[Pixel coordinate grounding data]
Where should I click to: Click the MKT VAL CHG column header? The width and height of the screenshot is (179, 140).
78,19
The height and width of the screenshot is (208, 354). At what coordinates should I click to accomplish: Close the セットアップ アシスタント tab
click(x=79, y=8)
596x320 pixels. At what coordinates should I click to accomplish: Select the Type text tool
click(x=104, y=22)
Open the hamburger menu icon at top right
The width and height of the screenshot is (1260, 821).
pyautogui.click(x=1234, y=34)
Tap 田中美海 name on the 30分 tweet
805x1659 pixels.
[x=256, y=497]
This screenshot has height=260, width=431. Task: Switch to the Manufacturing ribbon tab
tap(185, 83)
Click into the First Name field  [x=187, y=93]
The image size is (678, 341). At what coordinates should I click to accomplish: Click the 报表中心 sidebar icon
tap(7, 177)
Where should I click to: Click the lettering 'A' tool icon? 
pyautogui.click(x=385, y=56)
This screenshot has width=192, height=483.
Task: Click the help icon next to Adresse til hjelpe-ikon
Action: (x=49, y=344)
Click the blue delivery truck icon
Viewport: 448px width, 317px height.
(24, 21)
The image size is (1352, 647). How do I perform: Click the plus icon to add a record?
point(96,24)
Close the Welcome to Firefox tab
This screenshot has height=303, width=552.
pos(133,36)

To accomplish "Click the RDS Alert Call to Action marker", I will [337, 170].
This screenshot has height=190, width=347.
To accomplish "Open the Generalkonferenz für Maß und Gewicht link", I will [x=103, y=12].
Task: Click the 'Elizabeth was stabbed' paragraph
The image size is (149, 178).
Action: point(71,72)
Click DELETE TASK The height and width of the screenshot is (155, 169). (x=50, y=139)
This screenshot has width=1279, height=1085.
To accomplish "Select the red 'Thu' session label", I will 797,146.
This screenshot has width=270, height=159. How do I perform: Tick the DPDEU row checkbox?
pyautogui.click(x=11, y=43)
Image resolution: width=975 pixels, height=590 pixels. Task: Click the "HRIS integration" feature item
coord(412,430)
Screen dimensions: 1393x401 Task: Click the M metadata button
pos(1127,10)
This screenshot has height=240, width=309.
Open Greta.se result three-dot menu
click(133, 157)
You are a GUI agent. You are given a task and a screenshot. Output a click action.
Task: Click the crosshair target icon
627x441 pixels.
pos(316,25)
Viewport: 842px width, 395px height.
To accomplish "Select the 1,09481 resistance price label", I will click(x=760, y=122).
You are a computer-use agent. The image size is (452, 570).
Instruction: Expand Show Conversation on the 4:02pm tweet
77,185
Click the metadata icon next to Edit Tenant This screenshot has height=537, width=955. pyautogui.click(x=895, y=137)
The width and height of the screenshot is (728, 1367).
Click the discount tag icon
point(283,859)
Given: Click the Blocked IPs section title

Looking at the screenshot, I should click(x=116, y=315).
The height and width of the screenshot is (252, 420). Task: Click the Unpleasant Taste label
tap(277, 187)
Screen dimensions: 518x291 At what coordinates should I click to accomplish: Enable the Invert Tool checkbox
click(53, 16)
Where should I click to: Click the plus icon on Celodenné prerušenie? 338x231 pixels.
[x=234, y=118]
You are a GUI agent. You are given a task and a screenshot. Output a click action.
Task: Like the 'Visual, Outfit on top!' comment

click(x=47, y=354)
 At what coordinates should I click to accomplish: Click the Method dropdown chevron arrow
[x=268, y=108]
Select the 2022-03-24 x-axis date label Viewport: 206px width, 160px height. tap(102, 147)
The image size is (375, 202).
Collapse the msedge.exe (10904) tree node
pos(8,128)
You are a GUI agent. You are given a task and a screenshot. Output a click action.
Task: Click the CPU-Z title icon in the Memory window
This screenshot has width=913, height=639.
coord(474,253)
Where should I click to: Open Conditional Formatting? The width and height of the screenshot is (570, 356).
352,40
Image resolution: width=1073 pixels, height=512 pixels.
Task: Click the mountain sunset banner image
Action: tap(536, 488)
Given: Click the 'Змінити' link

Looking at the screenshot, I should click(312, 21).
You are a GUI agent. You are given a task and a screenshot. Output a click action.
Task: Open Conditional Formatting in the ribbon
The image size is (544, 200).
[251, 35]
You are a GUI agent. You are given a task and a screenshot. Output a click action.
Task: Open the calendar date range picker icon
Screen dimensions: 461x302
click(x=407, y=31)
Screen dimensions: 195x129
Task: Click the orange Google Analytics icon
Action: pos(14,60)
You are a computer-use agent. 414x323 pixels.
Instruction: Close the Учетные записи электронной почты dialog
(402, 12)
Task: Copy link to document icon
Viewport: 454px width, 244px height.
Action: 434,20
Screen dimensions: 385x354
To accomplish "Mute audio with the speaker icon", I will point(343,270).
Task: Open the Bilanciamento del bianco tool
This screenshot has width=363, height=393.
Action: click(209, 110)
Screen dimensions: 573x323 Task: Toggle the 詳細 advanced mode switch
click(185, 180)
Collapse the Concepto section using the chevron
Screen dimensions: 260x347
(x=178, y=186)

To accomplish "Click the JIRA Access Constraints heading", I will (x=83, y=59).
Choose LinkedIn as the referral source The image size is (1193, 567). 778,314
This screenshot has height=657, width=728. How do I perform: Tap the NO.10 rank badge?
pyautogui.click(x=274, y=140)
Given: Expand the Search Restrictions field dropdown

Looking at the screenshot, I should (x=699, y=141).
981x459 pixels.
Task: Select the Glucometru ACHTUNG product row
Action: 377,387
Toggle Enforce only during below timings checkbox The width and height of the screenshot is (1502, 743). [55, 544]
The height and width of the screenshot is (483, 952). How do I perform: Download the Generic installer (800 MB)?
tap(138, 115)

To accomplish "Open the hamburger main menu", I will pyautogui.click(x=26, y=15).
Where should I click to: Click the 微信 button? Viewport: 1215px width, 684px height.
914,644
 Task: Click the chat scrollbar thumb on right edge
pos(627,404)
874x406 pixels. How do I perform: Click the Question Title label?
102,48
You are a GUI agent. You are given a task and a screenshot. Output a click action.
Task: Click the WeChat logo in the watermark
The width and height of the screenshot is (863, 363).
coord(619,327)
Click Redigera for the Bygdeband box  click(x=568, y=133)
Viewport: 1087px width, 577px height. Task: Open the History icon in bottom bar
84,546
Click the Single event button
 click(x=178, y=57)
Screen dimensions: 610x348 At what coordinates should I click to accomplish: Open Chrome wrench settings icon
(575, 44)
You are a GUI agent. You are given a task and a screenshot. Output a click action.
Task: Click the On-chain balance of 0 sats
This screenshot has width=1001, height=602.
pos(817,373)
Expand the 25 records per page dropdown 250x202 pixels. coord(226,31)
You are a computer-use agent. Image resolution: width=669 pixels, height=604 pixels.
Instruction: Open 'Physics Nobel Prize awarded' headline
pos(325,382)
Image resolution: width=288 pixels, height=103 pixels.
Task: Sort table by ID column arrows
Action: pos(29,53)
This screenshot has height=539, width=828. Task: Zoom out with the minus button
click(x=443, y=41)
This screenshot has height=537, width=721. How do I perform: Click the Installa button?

Task to complete:
All that belongs in the answer is the run of lines above from the line containing "Where should I click to: Click the 微信" through the line containing "Click Redigera for", exactly as written.

Solution to this problem:
Where should I click to: Click the 微信 button? Viewport: 1215px width, 684px height.
914,644
 Task: Click the chat scrollbar thumb on right edge
pos(627,404)
874x406 pixels. How do I perform: Click the Question Title label?
102,48
You are a GUI agent. You are given a task and a screenshot. Output a click action.
Task: Click the WeChat logo in the watermark
The width and height of the screenshot is (863, 363).
coord(619,327)
Click Redigera for the Bygdeband box  click(x=568, y=133)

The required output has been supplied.